SimulationBasedInference.importance_weights
— Methodimportance_weights(obs::AbstractVector, pred::AbstractMatrix, R::AbstractMatrix)
Computes the importance weights from the given observations, predictions, and noise covariance. When used for data assimilation, this algorithm is also known as the "particle batch smoother". This implementation is adapted from the python implementation by Kristoffer Aalstad:
https://github.com/ealonsogzl/MuSA/blob/0c02b8dc25a0f902bf63099de68174f4738705f0/modules/filters.py#L169
Original docstring:
Inputs: obs: Observation vector (m x 1 array) pred: Predicted observation ensemble matrix (m x N array) R: Observation error covariance 'matrix' (m x 1 array, or scalar) Outputs: w: Posterior weights (N x 1 array) Neff: Effective sample size Dimensions: N is the number of ensemble members and m is the number of observations.
Here we have implemented the particle batch smoother, which is a batch-smoother version of the particle filter (i.e. a particle filter without resampling), described in Margulis et al. (2015, doi: 10.1175/JHM-D-14-0177.1). As such, this routine can also be used for particle filtering with sequential data assimilation. This scheme is obtained by using a particle (mixture of Dirac delta functions) representation of the prior and applying this directly to Bayes theorem. In other words, it is just an application of importance sampling with the prior as the proposal density (importance distribution). It is also the same as the Generalized Likelihood Uncertainty Estimation (GLUE) technique (with a formal Gaussian likelihood)which is widely used in hydrology.
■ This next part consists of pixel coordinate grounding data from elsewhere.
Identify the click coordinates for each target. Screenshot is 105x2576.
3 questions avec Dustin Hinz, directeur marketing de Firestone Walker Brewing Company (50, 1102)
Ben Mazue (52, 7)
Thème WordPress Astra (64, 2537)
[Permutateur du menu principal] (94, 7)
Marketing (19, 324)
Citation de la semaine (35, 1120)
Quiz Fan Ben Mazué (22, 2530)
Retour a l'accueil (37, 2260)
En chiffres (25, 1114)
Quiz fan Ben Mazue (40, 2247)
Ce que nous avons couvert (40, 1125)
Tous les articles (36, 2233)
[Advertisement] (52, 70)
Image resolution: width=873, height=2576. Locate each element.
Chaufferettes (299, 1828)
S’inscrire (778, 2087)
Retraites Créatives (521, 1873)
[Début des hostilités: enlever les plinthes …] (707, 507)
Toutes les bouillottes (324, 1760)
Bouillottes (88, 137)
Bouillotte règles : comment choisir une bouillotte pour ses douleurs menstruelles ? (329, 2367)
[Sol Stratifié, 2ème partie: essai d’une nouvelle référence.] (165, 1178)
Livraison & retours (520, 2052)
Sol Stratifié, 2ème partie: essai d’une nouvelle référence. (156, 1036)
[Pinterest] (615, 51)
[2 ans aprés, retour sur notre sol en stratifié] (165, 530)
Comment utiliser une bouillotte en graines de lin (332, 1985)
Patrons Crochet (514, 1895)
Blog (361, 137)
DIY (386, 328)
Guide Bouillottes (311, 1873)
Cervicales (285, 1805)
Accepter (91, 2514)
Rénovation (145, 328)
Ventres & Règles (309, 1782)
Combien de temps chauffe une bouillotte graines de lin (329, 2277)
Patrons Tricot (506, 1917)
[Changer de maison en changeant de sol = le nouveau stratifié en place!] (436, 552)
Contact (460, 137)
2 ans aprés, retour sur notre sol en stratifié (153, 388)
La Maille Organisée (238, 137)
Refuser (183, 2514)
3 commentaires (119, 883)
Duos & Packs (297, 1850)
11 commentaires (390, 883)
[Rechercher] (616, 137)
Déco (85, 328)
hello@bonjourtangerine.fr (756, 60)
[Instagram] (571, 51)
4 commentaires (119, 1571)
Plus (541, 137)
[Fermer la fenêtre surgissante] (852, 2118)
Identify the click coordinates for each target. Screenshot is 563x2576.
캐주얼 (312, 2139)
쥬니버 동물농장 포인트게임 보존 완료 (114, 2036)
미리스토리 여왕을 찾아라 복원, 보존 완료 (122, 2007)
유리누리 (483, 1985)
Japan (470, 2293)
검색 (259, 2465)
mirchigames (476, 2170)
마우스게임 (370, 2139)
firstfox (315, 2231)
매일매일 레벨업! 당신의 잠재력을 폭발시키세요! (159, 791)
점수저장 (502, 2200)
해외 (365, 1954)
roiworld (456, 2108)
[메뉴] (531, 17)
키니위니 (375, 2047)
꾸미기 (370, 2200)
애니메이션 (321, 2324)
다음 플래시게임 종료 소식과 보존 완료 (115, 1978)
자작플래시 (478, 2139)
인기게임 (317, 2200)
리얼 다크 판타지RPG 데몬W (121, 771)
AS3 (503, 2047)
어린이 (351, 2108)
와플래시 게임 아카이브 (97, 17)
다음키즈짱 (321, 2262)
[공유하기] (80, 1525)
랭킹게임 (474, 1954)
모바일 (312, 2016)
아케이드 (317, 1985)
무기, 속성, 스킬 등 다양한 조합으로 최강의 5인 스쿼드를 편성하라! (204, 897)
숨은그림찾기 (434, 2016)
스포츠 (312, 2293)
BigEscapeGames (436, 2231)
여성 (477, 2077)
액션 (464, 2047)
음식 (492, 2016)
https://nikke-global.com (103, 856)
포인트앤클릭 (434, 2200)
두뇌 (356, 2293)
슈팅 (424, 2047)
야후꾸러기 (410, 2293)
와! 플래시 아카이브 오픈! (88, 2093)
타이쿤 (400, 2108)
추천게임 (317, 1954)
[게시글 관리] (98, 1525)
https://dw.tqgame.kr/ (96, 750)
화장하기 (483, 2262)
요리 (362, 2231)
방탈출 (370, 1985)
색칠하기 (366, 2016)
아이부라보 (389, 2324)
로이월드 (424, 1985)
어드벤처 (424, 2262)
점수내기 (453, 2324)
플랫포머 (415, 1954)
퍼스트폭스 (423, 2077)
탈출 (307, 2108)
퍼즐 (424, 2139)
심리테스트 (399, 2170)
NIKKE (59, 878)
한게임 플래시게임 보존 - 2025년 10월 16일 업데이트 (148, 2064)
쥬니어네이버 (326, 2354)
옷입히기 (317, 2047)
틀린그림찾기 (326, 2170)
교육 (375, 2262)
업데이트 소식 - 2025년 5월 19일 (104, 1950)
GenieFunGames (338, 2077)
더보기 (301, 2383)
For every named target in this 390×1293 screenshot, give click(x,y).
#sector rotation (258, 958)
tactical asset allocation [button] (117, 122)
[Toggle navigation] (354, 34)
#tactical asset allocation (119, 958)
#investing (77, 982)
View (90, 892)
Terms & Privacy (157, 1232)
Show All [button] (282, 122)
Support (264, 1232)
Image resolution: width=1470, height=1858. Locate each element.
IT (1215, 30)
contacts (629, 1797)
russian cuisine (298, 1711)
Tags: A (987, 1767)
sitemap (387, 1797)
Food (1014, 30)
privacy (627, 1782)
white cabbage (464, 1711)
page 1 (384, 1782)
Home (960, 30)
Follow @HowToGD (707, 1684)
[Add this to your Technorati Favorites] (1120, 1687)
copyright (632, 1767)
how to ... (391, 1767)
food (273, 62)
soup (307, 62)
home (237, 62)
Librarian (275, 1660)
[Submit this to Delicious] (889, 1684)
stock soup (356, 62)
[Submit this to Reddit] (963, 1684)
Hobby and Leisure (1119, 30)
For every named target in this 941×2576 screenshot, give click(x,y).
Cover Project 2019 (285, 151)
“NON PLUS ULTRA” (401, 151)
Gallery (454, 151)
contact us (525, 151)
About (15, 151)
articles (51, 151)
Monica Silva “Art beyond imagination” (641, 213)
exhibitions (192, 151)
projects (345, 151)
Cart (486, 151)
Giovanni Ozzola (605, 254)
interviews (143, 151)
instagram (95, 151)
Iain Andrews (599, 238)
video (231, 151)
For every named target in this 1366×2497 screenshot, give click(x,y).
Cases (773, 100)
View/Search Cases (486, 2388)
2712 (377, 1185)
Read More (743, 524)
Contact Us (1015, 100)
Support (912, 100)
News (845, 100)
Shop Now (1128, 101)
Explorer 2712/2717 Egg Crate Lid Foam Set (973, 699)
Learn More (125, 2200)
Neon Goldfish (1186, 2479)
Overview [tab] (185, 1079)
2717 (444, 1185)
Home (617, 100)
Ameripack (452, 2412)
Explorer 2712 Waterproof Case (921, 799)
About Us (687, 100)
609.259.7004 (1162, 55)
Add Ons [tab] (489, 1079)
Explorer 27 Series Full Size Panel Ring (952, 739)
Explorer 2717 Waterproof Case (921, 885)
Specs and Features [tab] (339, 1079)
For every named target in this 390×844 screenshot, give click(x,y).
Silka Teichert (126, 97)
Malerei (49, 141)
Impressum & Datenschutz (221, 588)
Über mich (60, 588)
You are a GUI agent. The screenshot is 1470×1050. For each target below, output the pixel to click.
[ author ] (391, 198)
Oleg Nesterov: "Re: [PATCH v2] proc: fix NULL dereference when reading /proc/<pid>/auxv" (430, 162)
This particular scheme assumes that the observation errors are additive Gaussian white noise (uncorrelated in time and space). The "logsumexp" trick is used to deal with potential numerical issues with floating point operations that occur when dealing with ratios of likelihoods that vary by many orders of magnitude.
SimulationBasedInference.loglikelihood
— Methodloglikelihood(lik::SimulatorLikelihood, args...)
Evaluates the log-lielihood of lik
on the current observable state by constructing the predictive_distribution
and evaluating the logpdf
of the data.
SimulationBasedInference.logprob
— Methodlogprob(d::UnivariateDistribution, x::Number)
Alias for logpdf(d,x)
on Distribution
types.
SimulationBasedInference.obscov
— Methodobscov(::AbstractMatrix)
obscov(::AbstractVector)
obscov(::Number)
Builds a standard form multivariate normal covariance matrix from the given matrix, vector (diagonal), or scalar (isotropic).
SimulationBasedInference.obscov
— Methodobscov(likelihoods::SimulatorLikelihood...)
Implementations should build a combined covariance matrix from the given likelihood types. The default implementation simply throws an error.
SimulationBasedInference.observe!
— Methodobserve!(::Observable, state)
Computes and stores the relevant state variables from the given simulator state.
SimulationBasedInference.prior
— Functionprior(args...; kwargs...)
Generic constructor for prior distribution types that can be implemented by subtypes of AbstractSimulatorPrior
.
SimulationBasedInference.prior
— Methodprior(name::Symbol, dist::Distribution)
Alias for NamedProductPrior((name = dist))
.
SimulationBasedInference.prior
— Methodprior(; dists...)
Alias for NamedProductPrior((; dists...))
.
SimulationBasedInference.store!
— Methodstore!(::SimulationData, x::AbstractVector, y)
Stores the input/output pair x/y in the given forward map storage container.
SimulationBasedInference.unconstrained_forward_map
— Methodunconstrained_forward_map(prior::AbstractSimulatorPrior, ζ)
Applies the forward map from unconstrained to forward model parameter (g ∘ f): Ζ ↦ Θ ↦ Φ
where f⁻¹
is the inverse bijector of prior
(i.e. mapping from unconstrained Ζ to constrained Θ space) and g
is defined by forward_map
which maps from Θ to the parameter space of the forward model, Φ.